When you’re in the process of buying a new home, you often spend lots of time thinking about lenders and realtors, but another factor to consider is your home insurance policy. For most people, a house is the most valuable thing that they own.
If unexpected events or natural disasters occur, your insurance policy is what you’ll be looking to for help. This isn’t something you pick out on a whim. Here’s what to look for when evaluating your home insurance options.
The purpose of homeowners insurance is to cover damages to a home, theft, and personal liability issues. How much an insurer will cover will depend on the specifics of each policy. According to the National Association of Insurance Commissioners, the most basic home insurance policies cover the following circumstances, know as “perils”:
- Fire, smoke, wind, hail, lightning, explosions, civil unrest
- Theft, vandalism
- Trees and other falling objects
- Weight of ice, snow, sleet
- Freezing, rupturing and sudden overflowing of plumbing, HVAC, or sprinkler systems
Outside of these perils, homeowners will have to add endorsements to their policies to cover additional situations and items including:
- Recreational items like pools and trampolines
- Aggressive dogs
- Exotic pets
- Damage as a result of public utilities (e.g., sewer backup)
Not Covered: Earthquake and Flood
It’s important to note that homeowners’ insurance does not flood-related damage.
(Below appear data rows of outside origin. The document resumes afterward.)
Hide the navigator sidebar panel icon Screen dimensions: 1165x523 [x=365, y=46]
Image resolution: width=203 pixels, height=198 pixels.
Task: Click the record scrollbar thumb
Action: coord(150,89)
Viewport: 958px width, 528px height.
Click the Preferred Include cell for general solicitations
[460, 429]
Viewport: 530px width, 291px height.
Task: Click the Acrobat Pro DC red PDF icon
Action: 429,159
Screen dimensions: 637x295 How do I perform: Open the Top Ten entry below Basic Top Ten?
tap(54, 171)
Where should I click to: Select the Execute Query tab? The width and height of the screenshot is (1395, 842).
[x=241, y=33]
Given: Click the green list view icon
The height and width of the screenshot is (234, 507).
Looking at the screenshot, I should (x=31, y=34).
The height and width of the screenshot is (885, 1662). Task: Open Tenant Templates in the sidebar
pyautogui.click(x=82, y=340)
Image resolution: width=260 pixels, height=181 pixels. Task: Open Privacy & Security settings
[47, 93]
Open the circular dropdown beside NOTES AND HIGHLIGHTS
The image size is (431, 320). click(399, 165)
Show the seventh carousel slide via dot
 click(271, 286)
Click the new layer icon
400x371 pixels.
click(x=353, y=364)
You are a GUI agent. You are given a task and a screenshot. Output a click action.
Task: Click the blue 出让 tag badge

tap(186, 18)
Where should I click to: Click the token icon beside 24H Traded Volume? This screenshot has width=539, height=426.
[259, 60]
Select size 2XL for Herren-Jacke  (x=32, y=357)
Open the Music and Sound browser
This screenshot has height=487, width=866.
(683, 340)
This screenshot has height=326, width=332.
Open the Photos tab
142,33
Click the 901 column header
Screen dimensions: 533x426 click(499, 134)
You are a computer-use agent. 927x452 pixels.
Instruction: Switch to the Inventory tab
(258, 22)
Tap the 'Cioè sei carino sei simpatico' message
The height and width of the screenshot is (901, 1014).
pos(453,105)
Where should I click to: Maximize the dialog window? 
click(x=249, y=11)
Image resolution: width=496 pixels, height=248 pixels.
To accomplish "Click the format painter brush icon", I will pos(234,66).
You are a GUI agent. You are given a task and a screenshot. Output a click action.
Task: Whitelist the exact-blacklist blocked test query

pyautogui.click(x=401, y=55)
If you live on a floodplain, you will need a separate flood insurance policy administered by the National Flood Insurance Program. Earthquake damage is also not covered under a basic homeowner’s insurance policy. While there are some insurance policies that offer an earthquake endorsement, it’s likely that you would need to buy a separate earthquake policy if you live in an earthquake-prone area.
Valuing Your Property
Home insurance policies are based on the value of your dwelling (the house itself) and personal property (items you own). Any home insurance you choose should provide enough coverage to replace your dwelling and personal property.
The dwelling value should be based on the actual cost to rebuild your home. Real estate values (current or what you originally paid) are not relevant for determining replacement costs. Using a real estate valuation could potentially leave you with not enough coverage should you actually need to rebuild your home.
You can value your personal property in one of two ways: Actual cash value (ACV) and replacement cost (RC). When using ACV, an insurer pays out claims based on the current value of your belongings. A claim payout based on RC would cover the cost to buy brand new items to replace your belongings.
As you can imagine, an RC policy is more expensive than an ACV policy. How you value your items will depend on how much you think they will depreciate in the future.
Costs and deductibles
If you’re in the process of moving or buying a new home, you’re probably concerned about the cost of home insurance. Home insurance carriers base the price of policies on multiple factors including:
Your deductible value will also influence the annual cost of the policy. Most insurance policies have a deductible between $500 and $1000. The higher the deductible, the lower the premium. You may want to choose a higher deductible if you live in a newer home in an area with a low risk of severe weather events.
Bundling: A source of savings
If you are looking for a more affordable policy, you may want to consider bundling home and auto insurance with the same company. Many insurance carriers offer discounts for customers with policies across multiple lines of business.
Home insurance Carrier Reputation
When choosing a company to help you protect your home and valuables, you should look beyond cost. An insurance carrier’s reputation should be an important factor in determining if you want to develop a long-term business relationship. Here’s what you should look for:
You don’t want to work with a company that ultimately wouldn’t be able to pay out a claim. Independent ratings agencies create reports about the financial stability of organizations. Consider reviewing them.
Reputable home insurance companies should settle legitimate claims promptly. You should check with your state’s insurance commissioner to see how quickly potential insurance companies settle claims. Another important factor is how often an insurance company disputes claims with its customers.
When customers regularly renew their policies, that’s a good sign that the insurance company is providing good service. If you are negotiating a policy with a company, ask the representative about customer satisfaction scores and retention rates. You may also find this information in consumer review magazines.
There are multiple online review sites where you can read the opinions of home insurance customers. While you shouldn’t completely trust what anonymous people say online, a large number of negative reviews can be a bad sign. An independent agent may also have some knowledge about particular insurance companies based on the opinions of their other clients.